Open HA Cluster Installation Guide

How to Configure Open HA Cluster Software on All Nodes (`scinstall`)

Perform this procedure from one node of the cluster to configure Open HA Cluster software on both nodes of the cluster.

Note –

This procedure uses the interactive form of the scinstall command. To use the noninteractive forms of the scinstall command, such as when developing installation scripts, see the scinstall(1M) man page.

Before You Begin

Perform the following tasks:

Ensure that Open HA Cluster software packages are installed on each node. See How to Install Open HA Cluster 2009.06 Software.

Determine which mode of the scinstall utility you will use, Typical or Custom.

Note –

Use Custom mode to have the scinstall utility create a new virtual network interface (VNIC) for the cluster private interconnect.
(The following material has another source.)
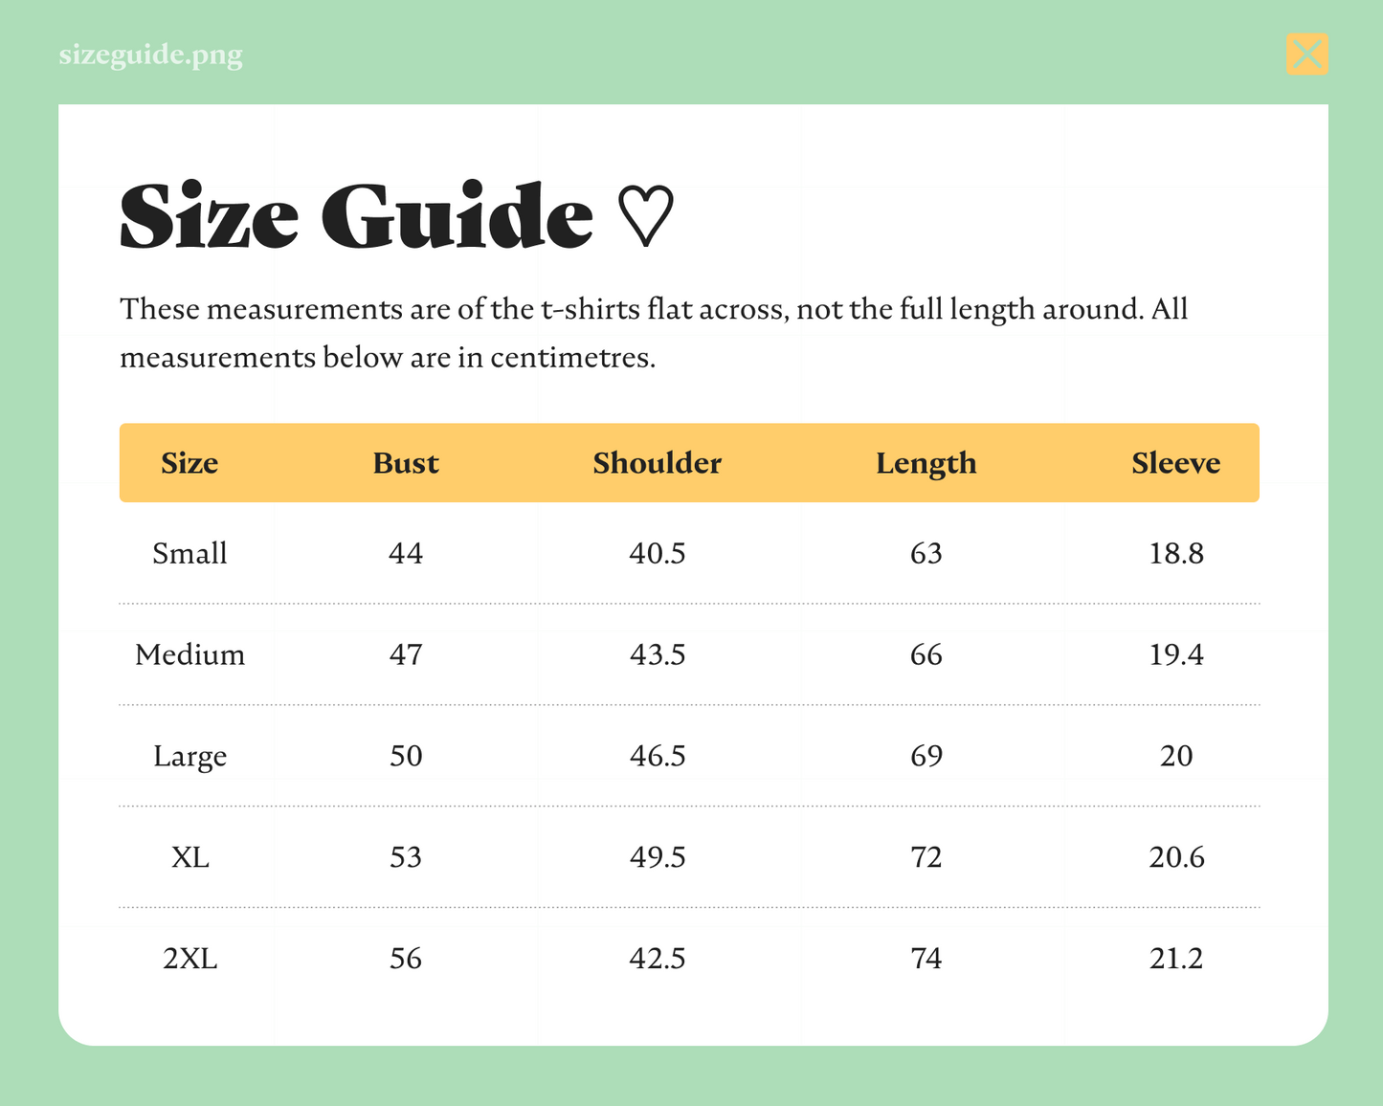Click the Shoulder column header
This screenshot has height=1106, width=1383.
658,463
You can use either Typical or Custom mode if you have preconfigured VNICs.

For the Typical installation of Open HA Cluster software, scinstall automatically specifies the following configuration defaults.

Component	Default Value
Private-network address	`172.16.0.0`
Private-network netmask	`255.255.240.0`
Cluster-transport adapters	Exactly two adapters
Cluster-transport switches	`switch1` and `switch2`
Global fencing	Enabled
Global-devices file-system name	Looks for a `/globaldevices` partition, then prompts you to configure a `lofi` device
Installation security (DES)	Limited

Complete one of the following cluster configuration worksheets, depending on whether you run the scinstall utility in Typical mode or Custom mode.
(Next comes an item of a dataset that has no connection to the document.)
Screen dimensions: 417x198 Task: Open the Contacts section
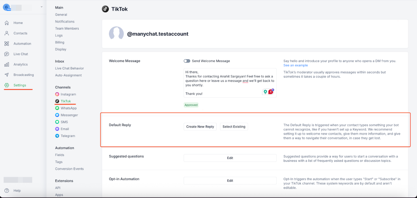coord(20,33)
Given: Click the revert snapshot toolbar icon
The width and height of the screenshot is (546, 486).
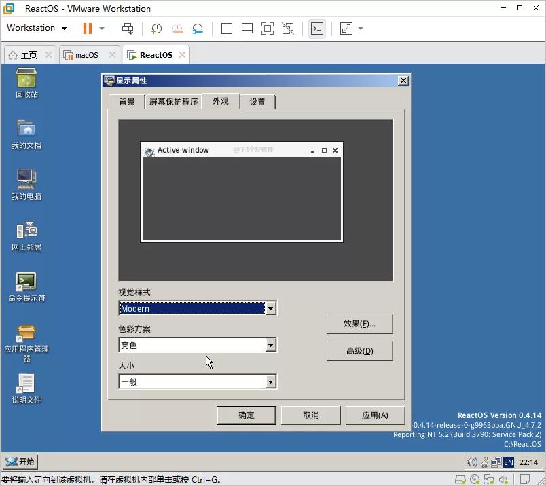Looking at the screenshot, I should point(177,29).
Typical Mode Worksheet – If you will use Typical mode and accept all defaults, complete the following worksheet.

Component	Description/Example	Answer
Cluster Name	What is the name of the cluster that you want to establish?
Cluster Nodes	List the name of the other cluster node planned for the initial cluster configuration.
Cluster Transport Adapters and Cables	What are the names of the two cluster-transport adapters that attach the node to the private interconnect? (To specify preconfigured VNICs, select Other from the list of adapters.)	First	Second
(VLAN adapters only)	Will this be a dedicated cluster transport adapter? (Answer No if using tagged VLAN adapters.)	Yes \| No	Yes \| No
(VLAN adapters only)	If no, what is the VLAN ID for this adapter?
Quorum Configuration	Do you want to disable automatic quorum device selection? (Answer Yes if any shared storage is not qualified to be a quorum device or if you want to configure a quorum server as a quorum device.)	Yes \| No
Check	Do you want to interrupt cluster creation for `cluster check` errors?	Yes \| No
lofi Device	Do you want to use a lofi device? (Answer Yes.)	Yes

Custom Mode Worksheet – If you will use Custom mode and customize the configuration data, complete the following worksheet.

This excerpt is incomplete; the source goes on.